Sehr viel überzeugender sind für mich auf Keynes Bezug nehmende Ansätze und hier insbesondere die sog. „Monetärkeynesianer“ (Hauptvertreter ist der Berliner Hajo Riese), die jedenfalls feststellen: „(Modernes) Geld kommt als Kredit auf die Welt!“ Geld in jedweder Form ist immer Ausdruck von dahinter stehenden Gläubiger-Schuldner-Kontrakten, also von Kreditbeziehungen und wirkt auf die Prosperität der Realsphäre ein: expansiv oder auch kontraktiv; teilweise wird sogar von einer Dominanz der Geldsphäre über die Realsphäre gesprochen. Heinsohn und Steiger gehen noch einen Schritt weiter und konstatieren: Notwendige Voraussetzung für eine funktionstüchtige Gläubiger-Schuldner-Beziehung ist die Möglichkeit einer Sicherheitsübereignung des Schuldners gegenüber dem Gläubiger, also der Verpfändbarkeit. Und notwendige Voraussetzung dafür wiederum ist die Rechtsinstitution des Eigentums; in Abgrenzung zum reinen Besitz.

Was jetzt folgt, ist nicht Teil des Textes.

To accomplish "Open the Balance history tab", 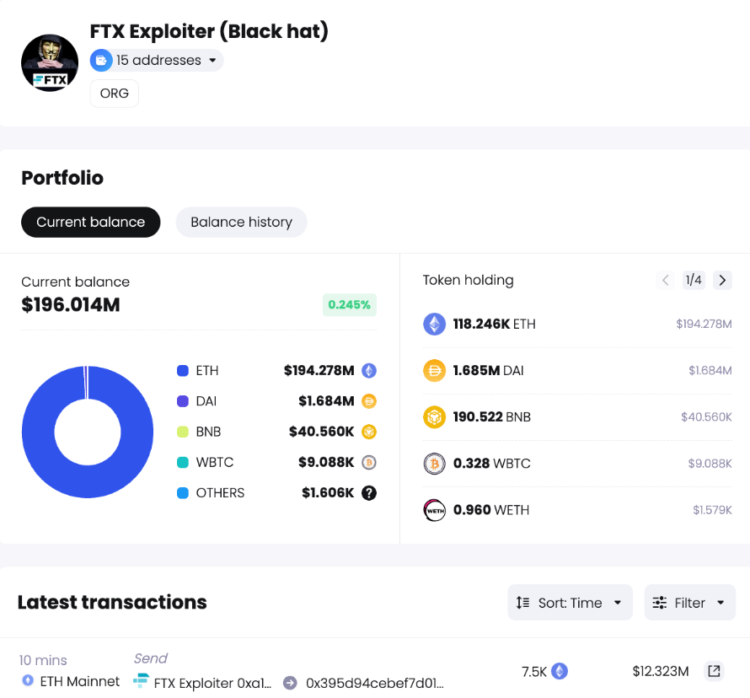I will click(241, 222).

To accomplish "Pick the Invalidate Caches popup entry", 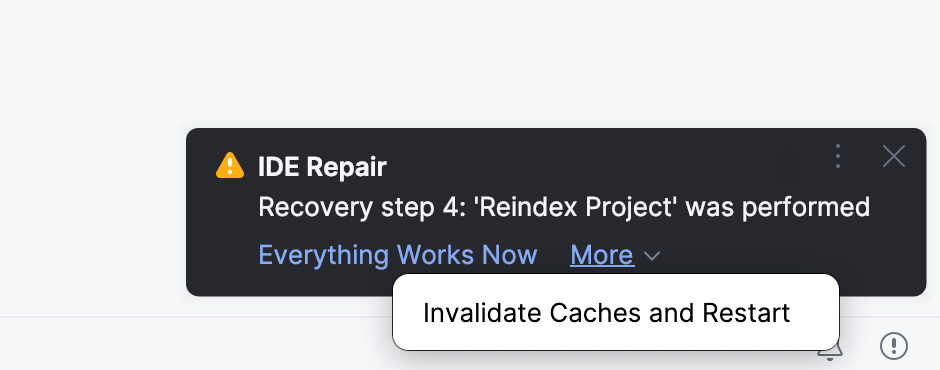I will [607, 313].
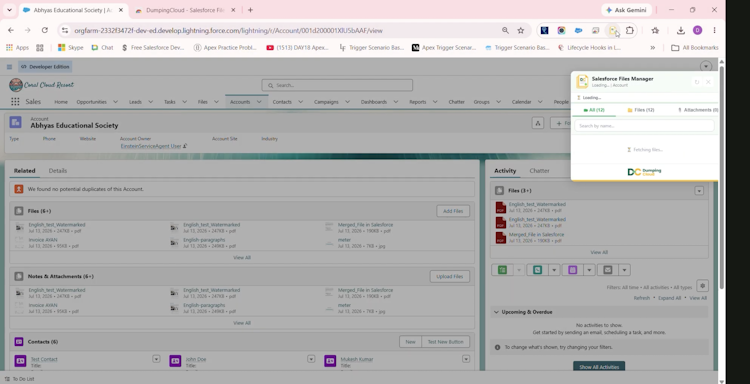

Auf der Mikroebene lässt sich der Zusammenhang am einfachsten am Beispiel eines Bauern und seines (in seinem Besitz befindlichen) Ackers veranschaulichen: Vor wie nach der Einführung des Eigentumsrechts wird er den Acker bearbeiten und mehr oder weniger viel ernten; je nach Wetterlage und persönlichem Einsatz. Aber vermittels des Eigentumsrechts kann er etwas, was er vorher nicht konnte: Er kann den Acker als Sicherheit für einen Kredit verpfänden, sich damit liquide Mittel beschaffen und bewirkt damit dreierlei:
1.: Mit seiner zusätzlichen Liquidität schafft er eine Mehr-Nachfrage, die es vorher noch nicht gab.
2.: Mit der erfolgten (Mehr-)Investition schafft er ein Mehr-Angebot, das es vorher auch noch nicht gab.
3.: Durch den Gläubiger-Schuldner-Kontrakt kommt ein Zwang zu höherer Effizienz in’s Spiel, den es vorher in dieser Form ebenfalls nicht gab. Denn von nun an ist es von erheblichem Belang, wie der Bauer wirtschaftet, denn er steht unter (Zeit-)Druck, den Kredit vollständig nebst angefallener Kapitalkosten (Zinsen) zu bedienen. Dadurch ist er gezwungen, maximal effizient zu arbeiten und verlangt deshalb diese Effizienz nunmehr auch von seinen Marktpartnern; entweder direkt per unmittelbarer (und unmissverständlicher) Kommunikation oder indirekt über sein individuelles Nachfrageverhalten.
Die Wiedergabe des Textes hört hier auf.